→ **Exercise**
With pictures omitted, copy exactly the lines from the one containing "Expand the Dynamics palette" through the end of the records below.

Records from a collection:
============================================================
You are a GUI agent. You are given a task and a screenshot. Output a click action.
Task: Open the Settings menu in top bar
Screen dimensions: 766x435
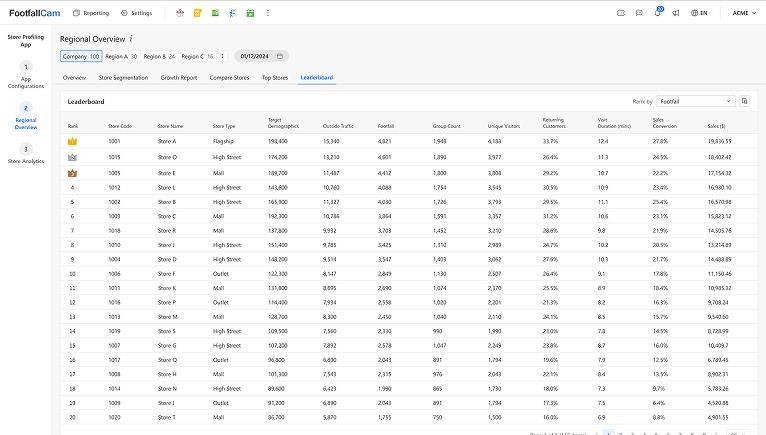136,13
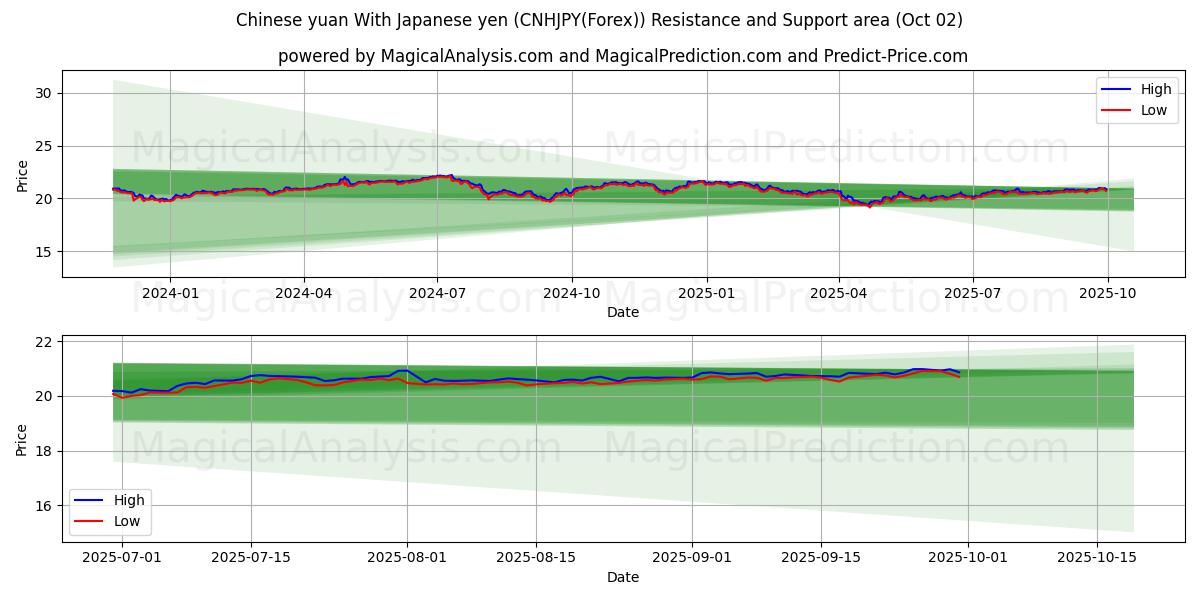Click the 30 price tick on top chart
The image size is (1200, 600).
click(x=43, y=93)
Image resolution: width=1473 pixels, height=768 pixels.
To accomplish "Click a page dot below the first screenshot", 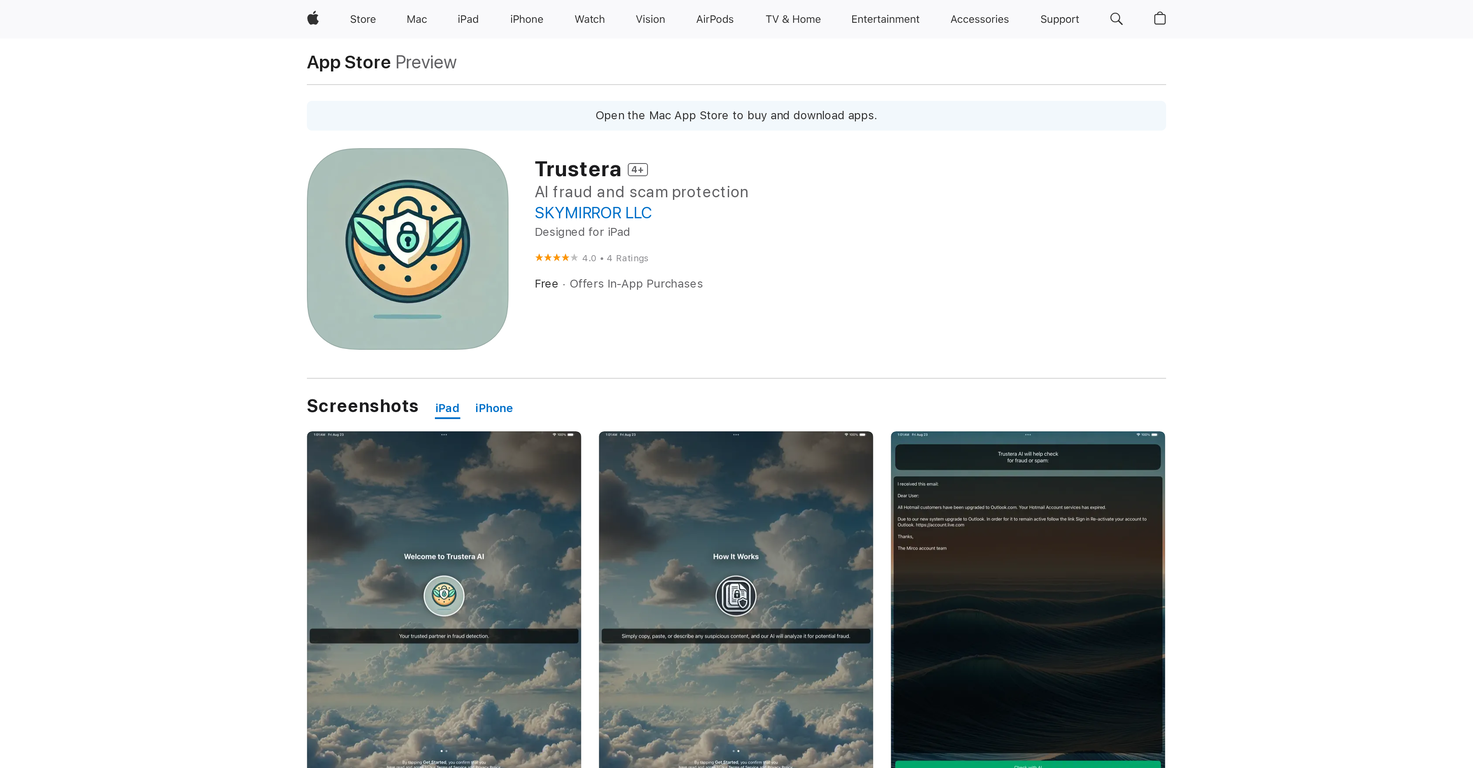I will point(443,749).
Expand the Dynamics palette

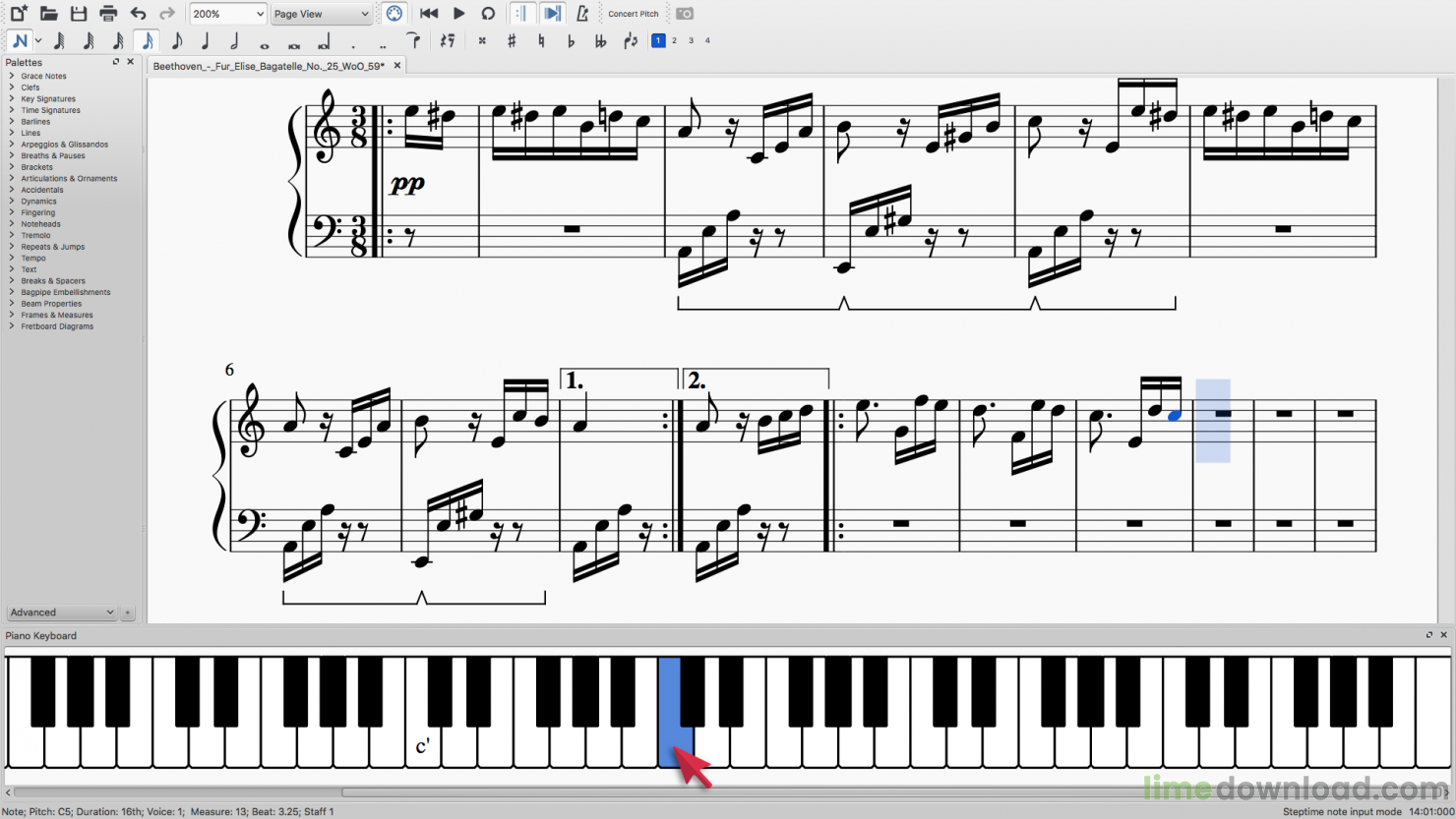coord(36,201)
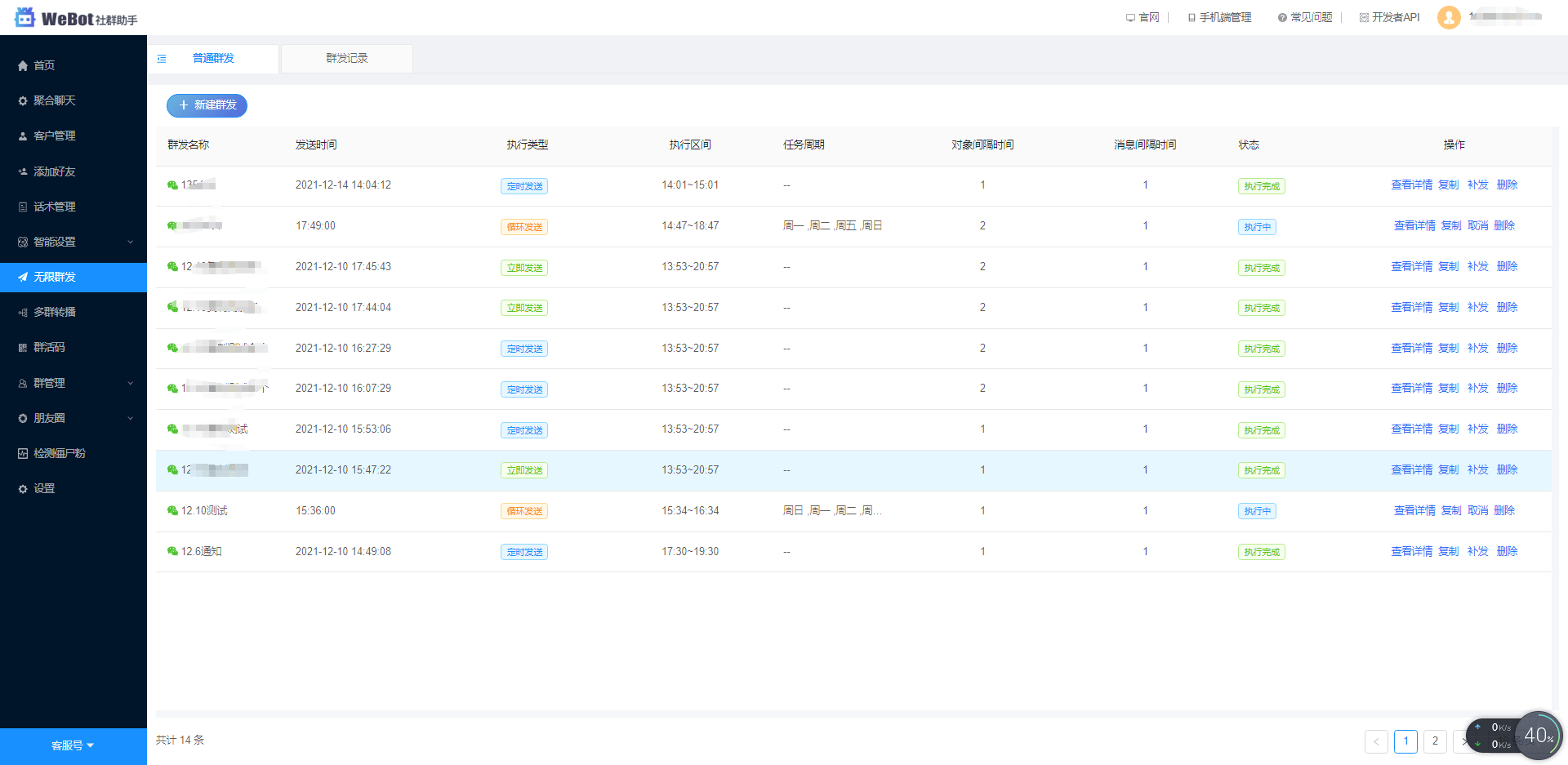
Task: Expand the 智能设置 submenu
Action: [x=130, y=242]
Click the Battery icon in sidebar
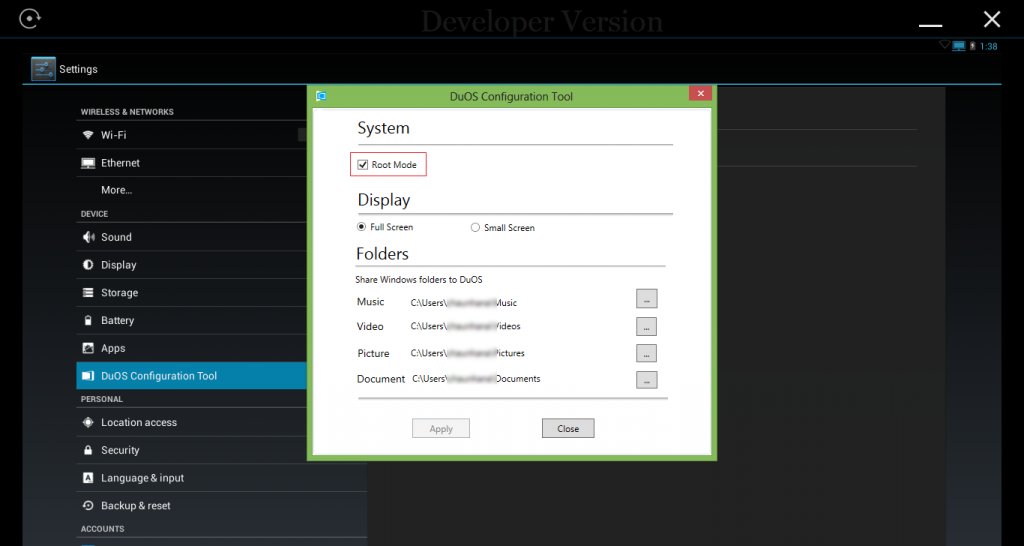This screenshot has height=546, width=1024. click(x=88, y=321)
============================================================
→ **Completed exercise**
Expand the Dynamics palette

coord(36,201)
Task: Expand the 智能设置 submenu
Action: [x=130, y=242]
Click the Battery icon in sidebar
This screenshot has height=546, width=1024. click(x=88, y=321)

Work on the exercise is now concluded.